In Buchanan’s hands, it’s just a deathly, tedious bore that certainly lacks any sort of immediacy as its survivors generally loll about and discuss the implications of this terrible new world (it’s not unlike an especially bad episode of The Walking Dead, actually). All the drudgery comes at the expense of a pretty cool, monstrous concept: it turns out that the place is actually being stalked by a fellow mutated survivor who didn’t quite escape the fallout. As a result, it receives both some good news and bad news about its accelerated evolution, as it’s been granted telepathic abilities and cannibalistic cravings for human flesh. Even worse, it may be joined by one of the guys dwelling in the house; when he (Max W. Anderson) and his brother (Paul Petersen) first arrive, he’s on the edge of death due to apparent radiation poisoning. A few days later, he makes a miraculous recovery but suddenly has the urge to eat raw meat.

With his behavior becoming increasingly erratic, he threatens to join the looming threat skulking about the house, the film doesn’t lack opportunities to at least be a decent (if not completely low-rent) monster movie. Instead, it hammers home the point that Romero would patent by insisting that the group’s in-fighting and drama will be its undoing. Most of it is centered on Joanna, who might be the one of two girls left in the world alongside the stripper. As she’s the younger of the two, she’s a more attractive prospect for the sleazebag manager, who spends most of the movie hitting on her in an attempt to trade up from his more banged-up, older model. Speaking of which, the dancer spends her time either bemoaning this fact, chilling in a bikini with Joanna, or knocking back hooch with the mountain man; at some point, she also puts on a show for the rest of the crowd, a routine that draws the absolute fury of Ramsay.
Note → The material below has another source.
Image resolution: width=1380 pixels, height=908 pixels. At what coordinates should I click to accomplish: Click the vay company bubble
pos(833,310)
The cantankerous old coot is certainly the most interesting thing about In the Year 2889, if only because he’s such an awful protagonist presented without the least bit of irony. Whereas Romero would at least be aware of (if not overtly critical of) his characters’ follies, this film makes it clear that it’s Ramsay’s way or the highway—he’s sort of like Cooper from Night of the Living Dead, your overbearing dad, a frontier sheriff, and a complete sociopath rolled into one. There’s no problem he can’t solve through utter pragmatism. When Anderson’s character begins to exhibit strange symptoms, Ramsay is quick to suggest that they kill him even though (as the man’s own brother rightfully points out) there’s no real reason to do so just yet. Similarly, he begins to have delusions of grandeur once he realizes that his lone outpost might represent both the end of humanity and its new beginning, so he schemes to hook his daughter up with the nice, uninfected brother in the hopes that they’ll start making babies post-haste (nevermind the fact that she’s grieving the loss of her presumably dead fiancé). He’s basically a complete lunatic that only doomsday paranoiacs would find appealing, and the film completely vindicates him. Chalk one up for old, white patriarchy.
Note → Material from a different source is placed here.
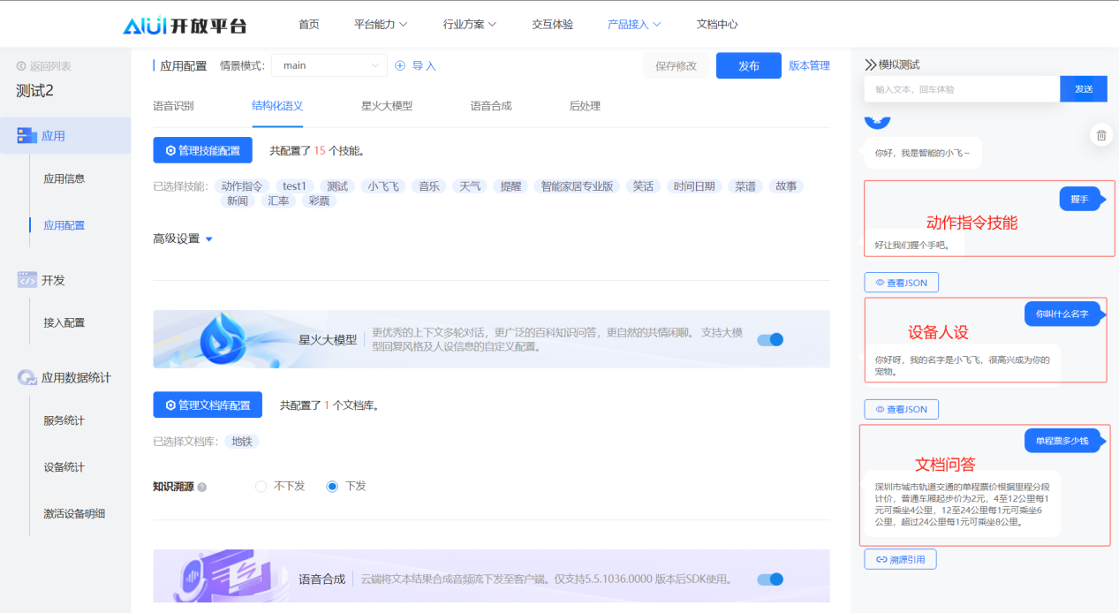
Task: Select the 下发 radio option for 知识溯源
Action: coord(332,486)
If the film’s sympathies weren’t problematic enough, it’s also just dully made; all of its turns are wooden, and Buchanan mostly breaks out a paint brush to color over a movie from the previous decade. Even the film’s monster is somehow more laughable with its dime store get-up than it was in Corman’s cheapie (not that it ends up mattering since the film’s melodrama overpowers whatever scares it might have). More than anything, In the Year 2889 just represents a totally bizarre move—it’s a film that could have easily made for an easy update with just a modicum of effort. Instead, it’s just a complete retread without an ounce of ingenuity. That’s a criticism you’ll see leveled a lot of studio efforts these days, but it’s especially apt here—even Gus Van Sant would probably be baffled by this one. As you might expect, this one has shown up on some public domain sets, though it is worth noting that Image paired it with It’s Alive, another Buchanan effort from a couple of years earlier. Appropriately enough, I caught In The Year 2889 on Sony HD, where it had been inexplicably restored quite nicely, a fact that's almost amusing as anything in the film itself. Trash it!